This week, the Army Corps reported to the DEP and to a U.S. District Court judge that a dike at the facility broke, causing a discharge to wetlands on Aug. 30-31, but that the flow of water had been stopped.

The DEP sent staff from its office of Dredging and Sediment Technology to Killcohook today to assess the situation. They found water gushing through a weir box and into a piping system that drains into an unnamed stream. Water from the dredge disposal site had risen above the discharge pipe, completely covering it. A weir box is a structure used to control excessive water levels within an impounded area.

The staff further found that the Army Corps is not performing any contaminant monitoring of the discharge.

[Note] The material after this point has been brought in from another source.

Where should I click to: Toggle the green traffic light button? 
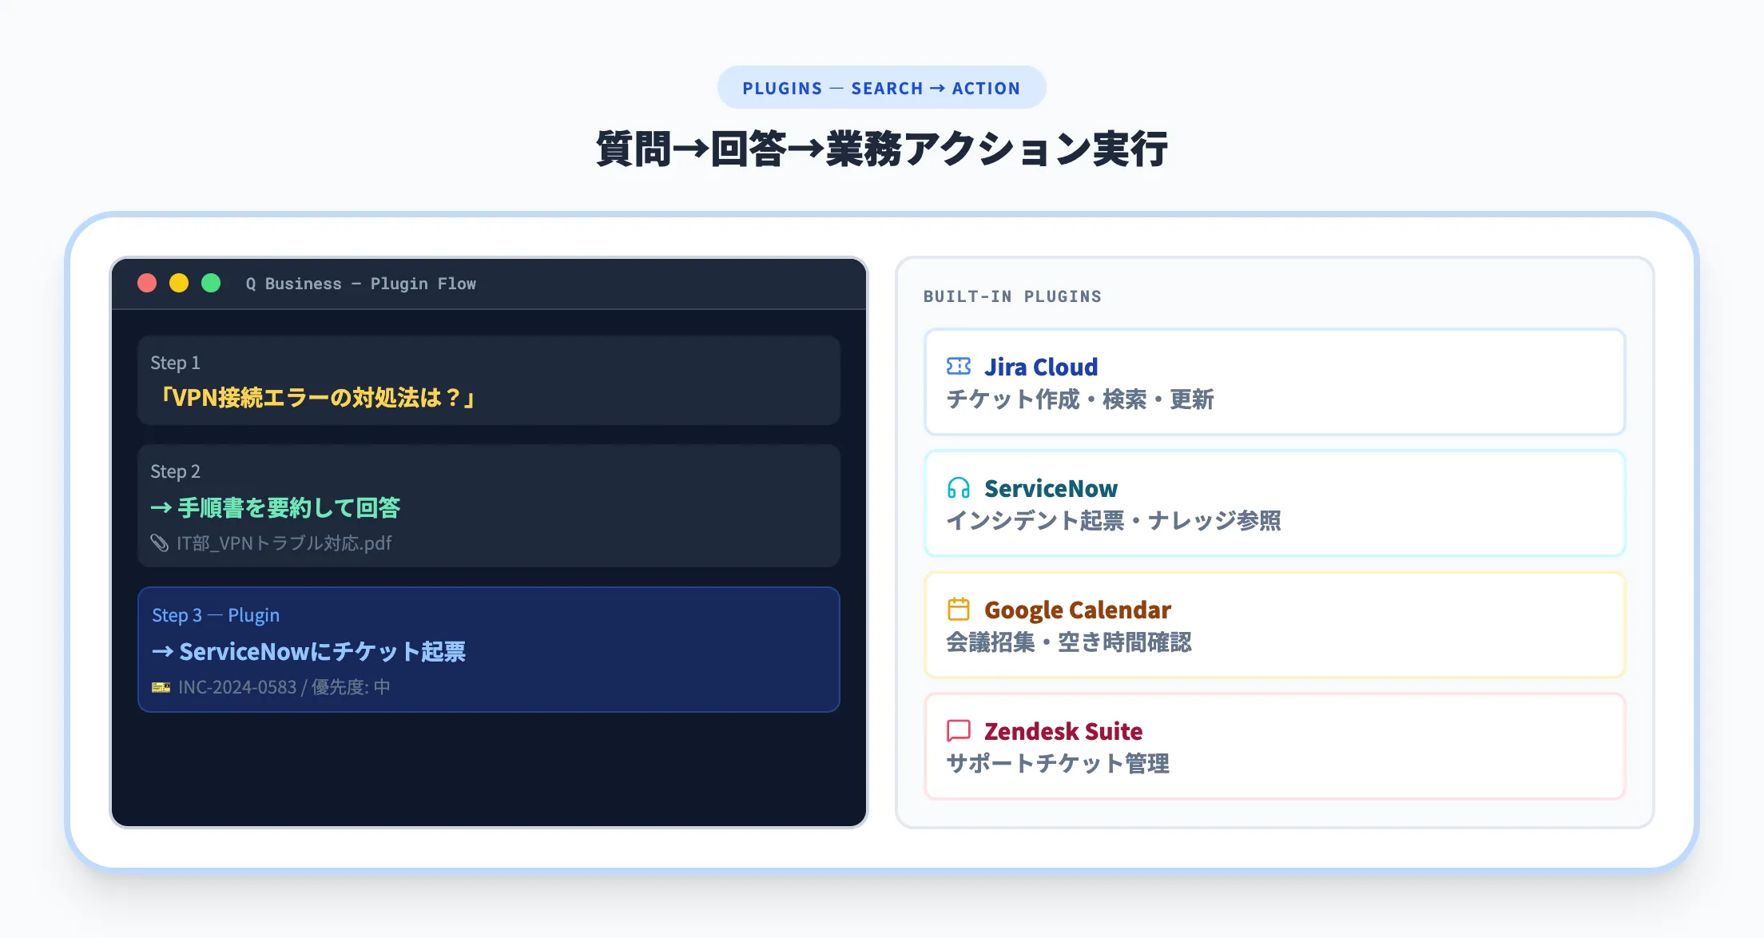[210, 283]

"These inspection results only elevate my concerns that contaminants, stirred up by the dredging process, may be flowing from this site and into ecologically sensitive wetlands or into the river itself," Commissioner Martin said. "We are redoubling are efforts to get to the bottom of this situation, get it corrected and hold the Army Corps responsible."

Because of a border quirk, a portion of the Killcohook facility technically lies within the state of Delaware. However, the section that the Army Corps began using last month is within New Jersey. A U.S. District Court judge previously ruled that the Army Corps could begin its deepening project in Delaware waters but limited disposal of sediments to that state.

The sediments that the Army Corps discharged to the New Jersey section of the Killcohook facility are from a heavily industrialized section of the river near the Delaware Memorial Bridge.